The Real World Is Stranger Than Hooting Yard (Part 94)

I have occasionally muttered in exasperation when the world o’ Hooting Yard is described as “surreal” or “weird”, given that the so-called real world is often so much stranger. Just the other day, there was that business about the (all too real) Valeska Gert anticipating the (wholly fictional) world-famous food-splattered Jesuit.

Now, courtesy of Richard Carter at Gruts, I learn of a real world mother who seems to outdo my fictional mother in Songs My Mother Taught Me.

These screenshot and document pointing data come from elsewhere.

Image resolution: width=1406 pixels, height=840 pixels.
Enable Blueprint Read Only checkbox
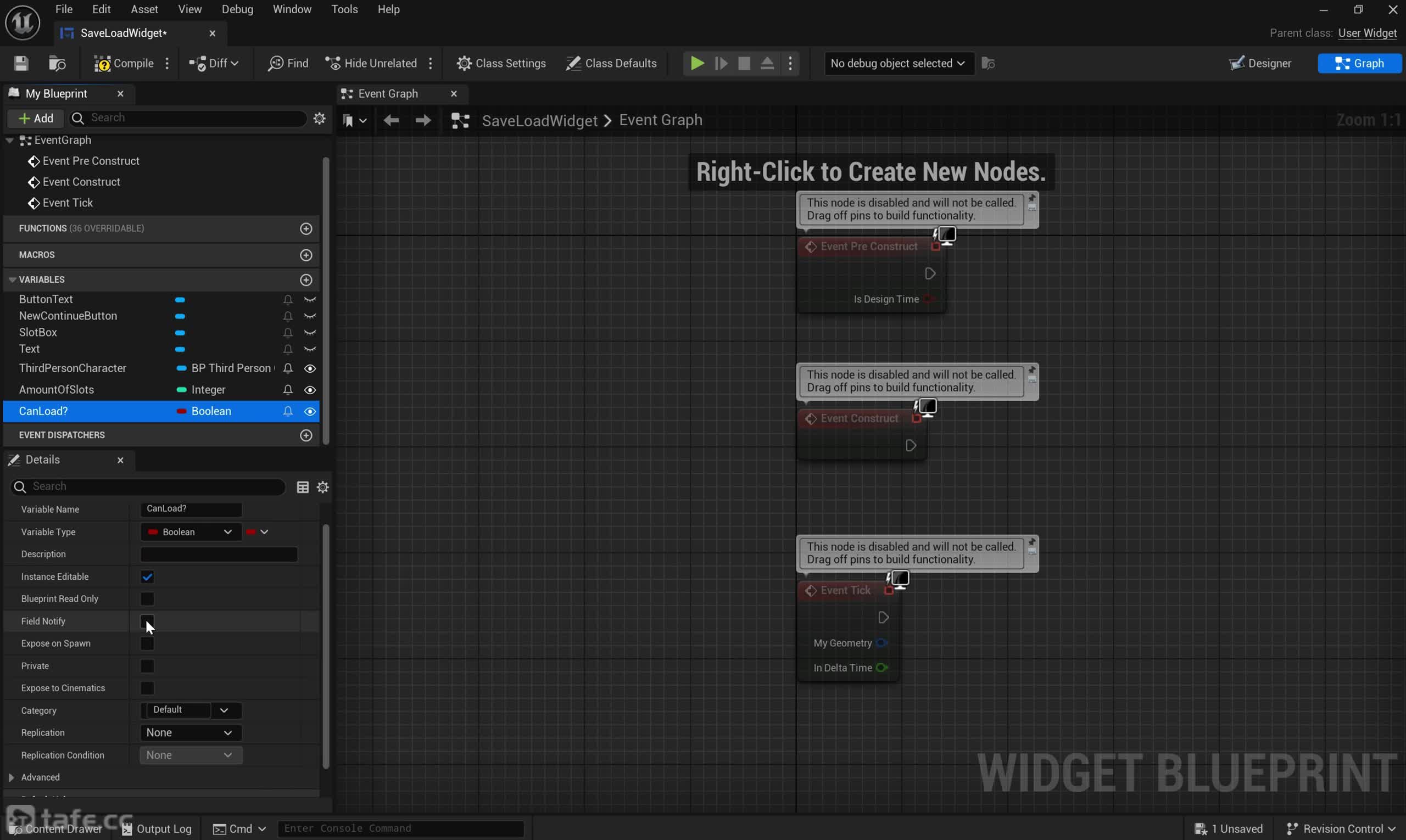tap(147, 598)
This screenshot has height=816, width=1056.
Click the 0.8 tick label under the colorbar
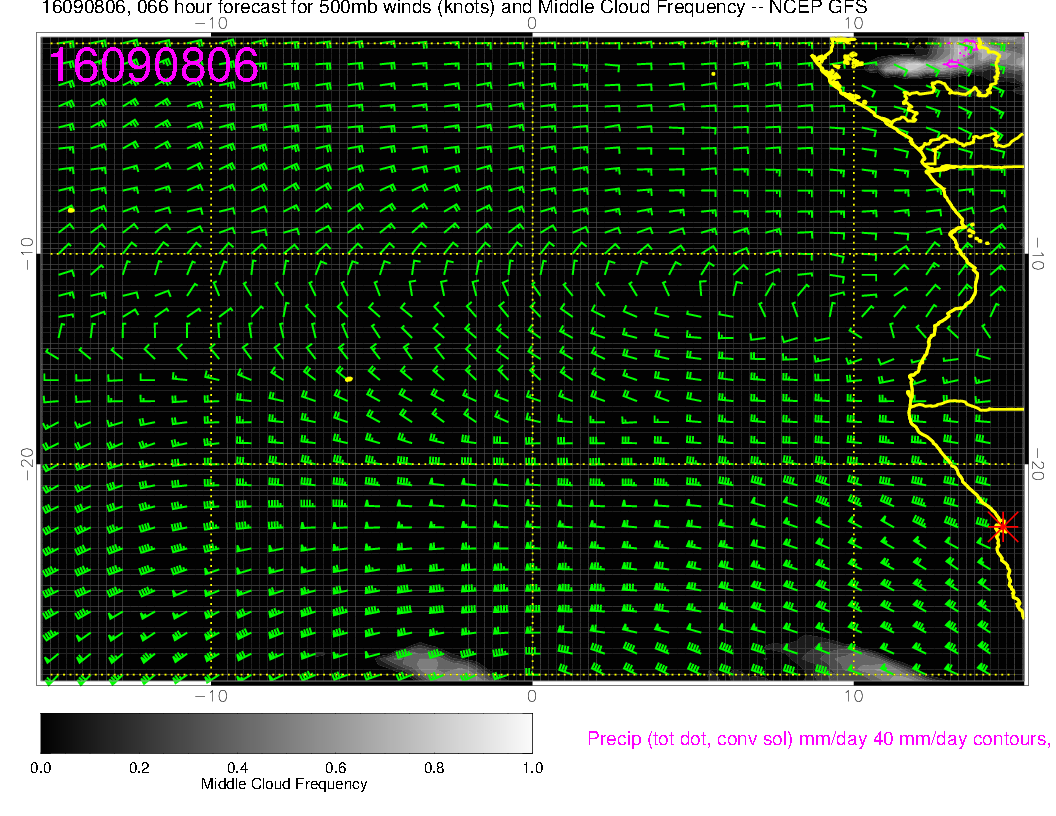click(434, 768)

Neil Armstrong (no, not that Neil Armstrong) reviewing Secret Pigeon Service: Operation Columba, Resistance and the Struggle to Liberate Europe by Gordon Corera in the latest edition of Literary Review:

Among others, we meet Viscount Tredegar, an occultist and friend of Aleister Crowley. He was for a time in charge of the section of the army that supplied MI14(d) with birds but was eventually court-martialled for gossiping about Columba’s work. His defence cited his unhappy childhood and the fact that his mentally ill mother had built herself a large bird’s nest in the living room and sat in it wearing a beak.